The history of croquet at Cassiobury Park in Watford

In the early 1950s, my father attended an auction at Oxhey Place in Oxhey Lane, a mansion then owned by the well-known Blackwell family of Crosse & Blackwell.

The original house on the site, built by Sir James Altham after his purchase of the land in 1604, was known as Sinklees, Sinklets, Saintclers, Saint Clowes, St Cleers – the pronunciation and spelling have evolved over the years. The house and the then large estate were so important that its name appeared on early 17th-century maps of Hertfordshire, such as those of the English cartographer John Speed ​​and the Dutch cartographer brothers Willem and Johannes Blaeu.

Part of John Speed’s Herts from the early 17th century. county map with Sinklees

The Blackwell family sold many lots at their auction and my local historian father came up with an eclectic selection, including a Georgian rosewood writing desk that had belonged to an early Duchess of Sutherland, a Maori Taiaha (spear), a military swagger and many garden games. The games were a metal clock golf set with Roman numerals and a croquet set in a wooden box. The clock golf set was released every summer and family and friends were invited to play in the backyard of our house at 27 Wilcot Avenue, Oxhey, but the croquet set remained forgotten, in a dark corner of the dry shed.

The decades passed and in 1986 my father came across the dusty box and opened it. While cleaning the contents, he saw ‘Cassiobury Croquet’ stamped on a hammer. He had read about the history of the ‘Cassiobury Set’ in the Watford Observer the year before, when photos from the Essex family album were published; an album composed by Lady Essex.
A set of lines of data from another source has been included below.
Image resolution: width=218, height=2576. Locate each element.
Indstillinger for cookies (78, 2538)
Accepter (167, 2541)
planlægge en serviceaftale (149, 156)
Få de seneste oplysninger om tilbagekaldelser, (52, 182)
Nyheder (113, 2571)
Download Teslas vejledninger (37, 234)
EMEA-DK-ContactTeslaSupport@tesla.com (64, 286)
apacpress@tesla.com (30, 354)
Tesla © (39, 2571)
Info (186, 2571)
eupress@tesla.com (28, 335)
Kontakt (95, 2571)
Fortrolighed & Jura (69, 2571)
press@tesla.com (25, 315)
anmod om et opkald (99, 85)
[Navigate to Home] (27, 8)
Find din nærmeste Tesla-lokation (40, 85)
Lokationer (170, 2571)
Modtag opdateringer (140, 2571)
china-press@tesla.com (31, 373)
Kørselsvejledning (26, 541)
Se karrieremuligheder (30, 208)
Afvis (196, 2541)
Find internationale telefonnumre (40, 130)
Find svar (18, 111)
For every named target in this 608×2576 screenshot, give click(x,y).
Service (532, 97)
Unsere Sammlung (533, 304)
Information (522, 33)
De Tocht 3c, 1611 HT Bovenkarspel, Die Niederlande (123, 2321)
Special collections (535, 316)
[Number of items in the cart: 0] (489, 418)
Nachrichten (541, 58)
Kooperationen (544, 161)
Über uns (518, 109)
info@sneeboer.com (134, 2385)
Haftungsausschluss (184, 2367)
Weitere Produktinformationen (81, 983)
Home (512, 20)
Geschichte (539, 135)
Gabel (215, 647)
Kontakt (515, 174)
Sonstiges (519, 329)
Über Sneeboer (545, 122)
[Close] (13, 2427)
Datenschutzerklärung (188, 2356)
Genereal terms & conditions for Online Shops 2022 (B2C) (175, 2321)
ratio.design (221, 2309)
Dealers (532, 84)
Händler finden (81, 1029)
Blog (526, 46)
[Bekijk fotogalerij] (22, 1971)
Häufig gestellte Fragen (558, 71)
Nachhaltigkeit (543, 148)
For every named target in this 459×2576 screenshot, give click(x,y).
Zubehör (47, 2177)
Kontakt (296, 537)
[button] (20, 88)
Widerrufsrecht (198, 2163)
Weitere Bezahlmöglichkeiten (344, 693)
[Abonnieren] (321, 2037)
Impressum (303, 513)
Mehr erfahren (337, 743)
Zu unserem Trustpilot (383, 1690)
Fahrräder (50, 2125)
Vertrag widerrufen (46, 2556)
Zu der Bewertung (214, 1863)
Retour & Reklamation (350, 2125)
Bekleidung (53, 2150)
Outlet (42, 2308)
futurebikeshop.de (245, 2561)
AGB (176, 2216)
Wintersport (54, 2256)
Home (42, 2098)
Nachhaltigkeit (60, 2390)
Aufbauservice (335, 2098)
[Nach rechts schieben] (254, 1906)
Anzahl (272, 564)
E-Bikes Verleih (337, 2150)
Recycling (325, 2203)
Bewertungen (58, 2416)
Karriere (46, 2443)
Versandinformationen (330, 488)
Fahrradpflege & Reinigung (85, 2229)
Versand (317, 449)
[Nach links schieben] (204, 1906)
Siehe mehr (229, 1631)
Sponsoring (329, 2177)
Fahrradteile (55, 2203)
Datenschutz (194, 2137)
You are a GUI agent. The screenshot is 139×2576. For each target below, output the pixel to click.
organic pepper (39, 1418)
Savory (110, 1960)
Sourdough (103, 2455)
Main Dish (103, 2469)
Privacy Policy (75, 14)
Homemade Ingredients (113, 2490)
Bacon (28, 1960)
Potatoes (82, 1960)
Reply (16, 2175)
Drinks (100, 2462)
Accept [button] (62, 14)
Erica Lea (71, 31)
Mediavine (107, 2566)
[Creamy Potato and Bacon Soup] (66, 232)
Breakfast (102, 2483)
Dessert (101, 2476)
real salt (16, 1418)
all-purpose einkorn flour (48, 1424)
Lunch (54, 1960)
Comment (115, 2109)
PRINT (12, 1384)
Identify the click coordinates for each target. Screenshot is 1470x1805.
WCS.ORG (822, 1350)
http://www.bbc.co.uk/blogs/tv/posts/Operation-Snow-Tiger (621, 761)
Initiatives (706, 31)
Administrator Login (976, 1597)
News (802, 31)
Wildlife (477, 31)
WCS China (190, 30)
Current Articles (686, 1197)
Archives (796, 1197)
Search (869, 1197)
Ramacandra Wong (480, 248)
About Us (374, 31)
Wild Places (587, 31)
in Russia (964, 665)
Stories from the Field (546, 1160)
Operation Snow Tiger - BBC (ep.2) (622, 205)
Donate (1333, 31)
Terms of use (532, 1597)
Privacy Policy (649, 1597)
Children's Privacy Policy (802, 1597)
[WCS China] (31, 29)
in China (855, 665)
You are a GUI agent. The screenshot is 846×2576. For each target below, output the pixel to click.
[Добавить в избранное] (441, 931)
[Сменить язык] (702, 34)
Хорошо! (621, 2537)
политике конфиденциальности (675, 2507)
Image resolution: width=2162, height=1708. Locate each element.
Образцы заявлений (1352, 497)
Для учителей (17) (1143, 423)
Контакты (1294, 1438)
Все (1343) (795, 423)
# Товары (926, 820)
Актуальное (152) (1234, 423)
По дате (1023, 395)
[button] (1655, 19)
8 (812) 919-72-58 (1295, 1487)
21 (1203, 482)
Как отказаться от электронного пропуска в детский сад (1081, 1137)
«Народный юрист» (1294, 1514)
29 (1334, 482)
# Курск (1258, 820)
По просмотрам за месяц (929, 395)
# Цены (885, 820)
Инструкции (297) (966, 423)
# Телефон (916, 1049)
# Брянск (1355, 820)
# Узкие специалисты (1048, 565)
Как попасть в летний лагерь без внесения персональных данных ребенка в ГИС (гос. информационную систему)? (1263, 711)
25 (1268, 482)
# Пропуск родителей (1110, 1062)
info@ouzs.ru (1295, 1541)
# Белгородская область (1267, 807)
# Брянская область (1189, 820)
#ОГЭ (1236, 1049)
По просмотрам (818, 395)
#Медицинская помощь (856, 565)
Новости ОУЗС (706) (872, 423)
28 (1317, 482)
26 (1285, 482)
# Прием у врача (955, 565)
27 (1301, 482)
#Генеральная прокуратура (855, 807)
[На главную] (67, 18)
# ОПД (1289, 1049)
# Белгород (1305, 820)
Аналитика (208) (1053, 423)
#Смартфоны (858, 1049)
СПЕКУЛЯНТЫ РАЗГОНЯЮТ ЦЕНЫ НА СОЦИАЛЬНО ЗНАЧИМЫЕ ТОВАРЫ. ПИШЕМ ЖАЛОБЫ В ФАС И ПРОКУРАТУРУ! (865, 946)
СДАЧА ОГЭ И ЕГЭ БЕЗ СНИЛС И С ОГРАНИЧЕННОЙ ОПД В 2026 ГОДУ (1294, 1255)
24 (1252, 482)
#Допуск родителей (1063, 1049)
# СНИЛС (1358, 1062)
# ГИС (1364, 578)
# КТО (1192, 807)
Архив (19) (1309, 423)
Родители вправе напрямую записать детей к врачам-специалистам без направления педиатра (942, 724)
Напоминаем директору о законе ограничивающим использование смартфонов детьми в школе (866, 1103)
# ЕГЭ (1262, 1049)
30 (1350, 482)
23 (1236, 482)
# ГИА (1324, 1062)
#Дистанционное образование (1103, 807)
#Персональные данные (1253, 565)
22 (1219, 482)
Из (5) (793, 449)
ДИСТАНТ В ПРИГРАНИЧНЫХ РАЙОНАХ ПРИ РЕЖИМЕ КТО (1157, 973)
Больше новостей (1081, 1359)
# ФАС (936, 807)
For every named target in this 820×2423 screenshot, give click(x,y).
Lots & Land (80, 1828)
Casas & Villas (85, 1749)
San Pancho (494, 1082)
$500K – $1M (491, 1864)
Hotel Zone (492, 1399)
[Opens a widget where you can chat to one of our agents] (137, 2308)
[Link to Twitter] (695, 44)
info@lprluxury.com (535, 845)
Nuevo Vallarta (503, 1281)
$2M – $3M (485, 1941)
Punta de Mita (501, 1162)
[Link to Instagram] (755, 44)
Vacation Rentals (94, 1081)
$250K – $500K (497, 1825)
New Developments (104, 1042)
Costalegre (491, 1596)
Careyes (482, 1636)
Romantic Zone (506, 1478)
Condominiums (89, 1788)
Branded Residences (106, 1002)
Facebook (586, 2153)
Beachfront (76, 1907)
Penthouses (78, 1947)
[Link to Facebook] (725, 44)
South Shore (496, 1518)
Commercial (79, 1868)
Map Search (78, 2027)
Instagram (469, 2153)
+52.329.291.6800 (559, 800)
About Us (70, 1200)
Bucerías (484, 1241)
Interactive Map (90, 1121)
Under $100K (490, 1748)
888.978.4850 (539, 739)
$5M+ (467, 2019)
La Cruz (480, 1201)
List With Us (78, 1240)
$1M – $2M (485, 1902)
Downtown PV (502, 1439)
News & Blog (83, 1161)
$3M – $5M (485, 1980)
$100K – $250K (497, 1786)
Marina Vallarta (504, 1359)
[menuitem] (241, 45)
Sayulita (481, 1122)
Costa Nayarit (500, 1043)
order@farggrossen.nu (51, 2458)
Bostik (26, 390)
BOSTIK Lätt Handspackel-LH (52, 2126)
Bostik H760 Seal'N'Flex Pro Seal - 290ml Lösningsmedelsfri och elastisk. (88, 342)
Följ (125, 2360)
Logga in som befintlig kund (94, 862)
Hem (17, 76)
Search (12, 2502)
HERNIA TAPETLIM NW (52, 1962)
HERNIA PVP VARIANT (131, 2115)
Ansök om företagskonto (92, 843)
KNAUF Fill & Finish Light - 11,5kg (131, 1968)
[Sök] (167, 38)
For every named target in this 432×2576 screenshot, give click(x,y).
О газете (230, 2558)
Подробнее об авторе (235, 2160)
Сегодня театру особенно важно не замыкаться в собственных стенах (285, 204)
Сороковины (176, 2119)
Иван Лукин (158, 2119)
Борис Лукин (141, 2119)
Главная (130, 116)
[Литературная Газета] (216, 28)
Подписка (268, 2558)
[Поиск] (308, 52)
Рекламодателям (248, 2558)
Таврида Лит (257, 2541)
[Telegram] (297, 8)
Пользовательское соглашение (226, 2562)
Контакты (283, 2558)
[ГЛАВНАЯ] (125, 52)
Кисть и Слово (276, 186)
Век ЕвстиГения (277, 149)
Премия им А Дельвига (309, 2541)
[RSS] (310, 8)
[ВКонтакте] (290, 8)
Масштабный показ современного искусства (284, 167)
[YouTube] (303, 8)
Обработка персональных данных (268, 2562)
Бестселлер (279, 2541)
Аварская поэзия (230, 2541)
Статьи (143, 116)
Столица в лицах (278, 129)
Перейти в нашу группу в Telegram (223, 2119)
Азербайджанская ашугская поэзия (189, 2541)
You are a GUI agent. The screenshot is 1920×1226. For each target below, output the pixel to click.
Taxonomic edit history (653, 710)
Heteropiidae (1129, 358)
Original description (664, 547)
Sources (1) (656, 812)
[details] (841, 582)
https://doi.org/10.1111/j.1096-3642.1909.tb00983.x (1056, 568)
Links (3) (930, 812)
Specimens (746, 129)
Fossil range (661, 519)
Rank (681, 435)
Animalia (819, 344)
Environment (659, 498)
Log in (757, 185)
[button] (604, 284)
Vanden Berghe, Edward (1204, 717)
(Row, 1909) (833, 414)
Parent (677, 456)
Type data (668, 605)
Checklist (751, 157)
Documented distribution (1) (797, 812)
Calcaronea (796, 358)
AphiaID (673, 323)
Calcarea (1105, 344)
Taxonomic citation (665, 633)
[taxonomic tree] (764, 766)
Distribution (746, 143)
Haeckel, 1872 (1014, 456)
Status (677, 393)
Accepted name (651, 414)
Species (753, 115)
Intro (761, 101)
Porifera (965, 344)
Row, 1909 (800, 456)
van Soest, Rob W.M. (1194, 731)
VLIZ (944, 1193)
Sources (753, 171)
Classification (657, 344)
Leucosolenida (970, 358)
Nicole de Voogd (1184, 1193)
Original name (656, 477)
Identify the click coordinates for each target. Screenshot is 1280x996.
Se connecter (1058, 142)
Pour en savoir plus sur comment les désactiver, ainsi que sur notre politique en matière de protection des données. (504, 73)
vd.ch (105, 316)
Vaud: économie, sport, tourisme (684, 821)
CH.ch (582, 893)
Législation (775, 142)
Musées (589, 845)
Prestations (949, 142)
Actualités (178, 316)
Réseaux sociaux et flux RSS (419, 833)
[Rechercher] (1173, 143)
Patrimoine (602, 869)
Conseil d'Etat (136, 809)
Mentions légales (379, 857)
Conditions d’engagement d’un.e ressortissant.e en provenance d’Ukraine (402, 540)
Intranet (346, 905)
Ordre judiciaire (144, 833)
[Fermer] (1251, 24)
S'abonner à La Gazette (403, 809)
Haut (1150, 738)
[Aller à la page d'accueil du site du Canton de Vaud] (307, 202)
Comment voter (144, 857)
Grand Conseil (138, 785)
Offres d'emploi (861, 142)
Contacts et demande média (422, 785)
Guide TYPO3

My father’s first thought was to talk to David Setford, curator of Watford Museum. The museum was seeking information on items made at the Cassiobury Saw Mills and planned to hold an exhibit entitled “Herts. at Play’, to run between March 26 and May 1, 1987. It was intended to cover the period from 1800 to 1987. David gave my father information about the ‘Cassiobury Set’ and he offered in response two hammers, two balls, three hoops and a bell for the museum exhibition. A bell, I hear you ask. Why a bell at a game of croquet?

Watford observer:

David Setford and Lesley’s father, Ted Parrish, playing with the ‘Cassiobury Set’, 1986. Photo: Watford Observer

Croquet was extremely popular in the 1860s. Arthur Algernon Capell, the 6th Earl of Essex of Cassiobury House and an avid supporter of the sport, began inventing new rules and equipment for what he called the ‘Cassiobury Set’, an early ‘cradle’ of the game. The equipment included a bell, similar to a cowbell, that hung from a hoop through which players had to pass the balls, causing the bell to ring and the changes in the game. The Earl also designed the ‘Eglinton Castle Set’ at Cassiobury, named after his father-in-law’s seat at Eglinton Castle in Kilwinning, Ayrshire.

The Earl commissioned Thomas Turner, his estate manager and a carpenter by trade, to produce the croquet sets at his Cassiobury Saw Mills, which traded as Messrs. Turner & Company. Close to the railway line beyond the St Albans Road bridge, the large chimney rose from the substantial gabled brick building in which about 100 workers sawed and shaped wood with large circular and band saws, planers and lathes. In its heyday, 3,000 croquet sets were produced annually at prices from eight shillings to princely sums of a few guineas. The mill also produced wagons, carts, ladders, fencing, barrels, cricket stumps, dumbbells and even chess sets.

Watford observer:

19th century illustration of Cassiobury Saw Mills

For the first time, ladies were encouraged to participate in an outdoor game with the gentlemen, and the count held extravagant croquet parties that attracted many prominent figures. In 1869 Lady Essex took part in the first women’s croquet championship on the lawn of Bushey Hall, a then newly built property owned by Edward Marjoribanks.

Paradoxically, several decades later, the Earl’s son, the Hon. Arthur Algernon Capell, actively discouraged ladies on the croquet lawn and wrote letters of condemnation on the subject to The times and The Croquet Gazette. His arguments were that their heels were ruining the lawn, that they were taking too long on their games, that they lacked the guts and strength and only paid half price subscriptions!

Watford (Cassiobury) Croquet Club was founded in 1936 and continues the tradition of the game on four ‘courts’ in Cassiobury Park, close to where the ‘Cassiobury Set’ was first conceived by the 6th Earl of Essex. Lady members enjoy the game just as the 6th Earl intended.

Lesley is the daughter of the late Ted Parrish, a noted local historian and documentary filmmaker. He wrote 96 nostalgic articles for the ‘Evening Post-Echo’ in 1982-83, which have since been published in ‘Echoes of Old Watford, Bushey & Oxhey’, available at and Bushey Museum. Lesley is currently working on ‘Two Lives, Two World Wars’, a companion book exploring the lives and wartime experiences of her father and grandfather, which will see the histories of Watford, Bushey and Oxhey reappear on the scene.